--- AVAILABLE DATA ---
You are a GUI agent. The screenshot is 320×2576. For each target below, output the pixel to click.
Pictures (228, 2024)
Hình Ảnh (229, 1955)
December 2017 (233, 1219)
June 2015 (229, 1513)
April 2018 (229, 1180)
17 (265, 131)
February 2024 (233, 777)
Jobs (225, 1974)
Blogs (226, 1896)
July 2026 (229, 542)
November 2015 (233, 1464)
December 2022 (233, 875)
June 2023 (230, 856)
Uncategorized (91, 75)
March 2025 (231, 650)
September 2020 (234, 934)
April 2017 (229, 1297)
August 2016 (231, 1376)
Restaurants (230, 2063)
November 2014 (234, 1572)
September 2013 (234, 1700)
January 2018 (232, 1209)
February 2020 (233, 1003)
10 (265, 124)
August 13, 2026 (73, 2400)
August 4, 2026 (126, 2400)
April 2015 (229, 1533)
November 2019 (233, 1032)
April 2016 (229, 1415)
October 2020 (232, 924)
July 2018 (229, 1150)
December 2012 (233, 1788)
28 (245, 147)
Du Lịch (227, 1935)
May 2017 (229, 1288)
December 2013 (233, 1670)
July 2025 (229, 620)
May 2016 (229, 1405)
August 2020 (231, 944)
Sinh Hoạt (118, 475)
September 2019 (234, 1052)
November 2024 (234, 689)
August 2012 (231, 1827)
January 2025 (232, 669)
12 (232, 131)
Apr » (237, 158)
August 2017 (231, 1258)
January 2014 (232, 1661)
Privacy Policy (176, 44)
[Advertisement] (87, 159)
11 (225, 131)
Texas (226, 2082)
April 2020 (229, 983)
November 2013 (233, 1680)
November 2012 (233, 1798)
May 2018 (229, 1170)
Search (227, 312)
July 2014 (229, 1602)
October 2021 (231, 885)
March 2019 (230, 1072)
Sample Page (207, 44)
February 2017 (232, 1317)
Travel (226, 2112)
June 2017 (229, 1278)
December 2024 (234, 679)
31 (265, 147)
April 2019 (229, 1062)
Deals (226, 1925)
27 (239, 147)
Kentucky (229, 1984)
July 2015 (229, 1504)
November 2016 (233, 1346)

--- EXERCISE DESCRIPTION ---
Repeat every line exactly, starting with the first line of the entries, and stop once the line containing "December 2024 (234, 679)" has been given.

--- SOLUTION FOR THIS TASK ---
You are a GUI agent. The screenshot is 320×2576. For each target below, output the pixel to click.
Pictures (228, 2024)
Hình Ảnh (229, 1955)
December 2017 (233, 1219)
June 2015 (229, 1513)
April 2018 (229, 1180)
17 (265, 131)
February 2024 (233, 777)
Jobs (225, 1974)
Blogs (226, 1896)
July 2026 (229, 542)
November 2015 (233, 1464)
December 2022 (233, 875)
June 2023 (230, 856)
Uncategorized (91, 75)
March 2025 (231, 650)
September 2020 (234, 934)
April 2017 (229, 1297)
August 2016 (231, 1376)
Restaurants (230, 2063)
November 2014 (234, 1572)
September 2013 (234, 1700)
January 2018 (232, 1209)
February 2020 (233, 1003)
10 (265, 124)
August 13, 2026 (73, 2400)
August 4, 2026 (126, 2400)
April 2015 (229, 1533)
November 2019 (233, 1032)
April 2016 (229, 1415)
October 2020 (232, 924)
July 2018 (229, 1150)
December 2012 (233, 1788)
28 (245, 147)
Du Lịch (227, 1935)
May 2017 (229, 1288)
December 2013 (233, 1670)
July 2025 (229, 620)
May 2016 (229, 1405)
August 2020 (231, 944)
Sinh Hoạt (118, 475)
September 2019 (234, 1052)
November 2024 (234, 689)
August 2012 (231, 1827)
January 2025 (232, 669)
12 (232, 131)
Apr » (237, 158)
August 2017 (231, 1258)
January 2014 (232, 1661)
Privacy Policy (176, 44)
[Advertisement] (87, 159)
11 (225, 131)
Texas (226, 2082)
April 2020 (229, 983)
November 2013 (233, 1680)
November 2012 (233, 1798)
May 2018 (229, 1170)
Search (227, 312)
July 2014 (229, 1602)
October 2021 (231, 885)
March 2019 (230, 1072)
Sample Page (207, 44)
February 2017 (232, 1317)
Travel (226, 2112)
June 2017 (229, 1278)
December 2024 (234, 679)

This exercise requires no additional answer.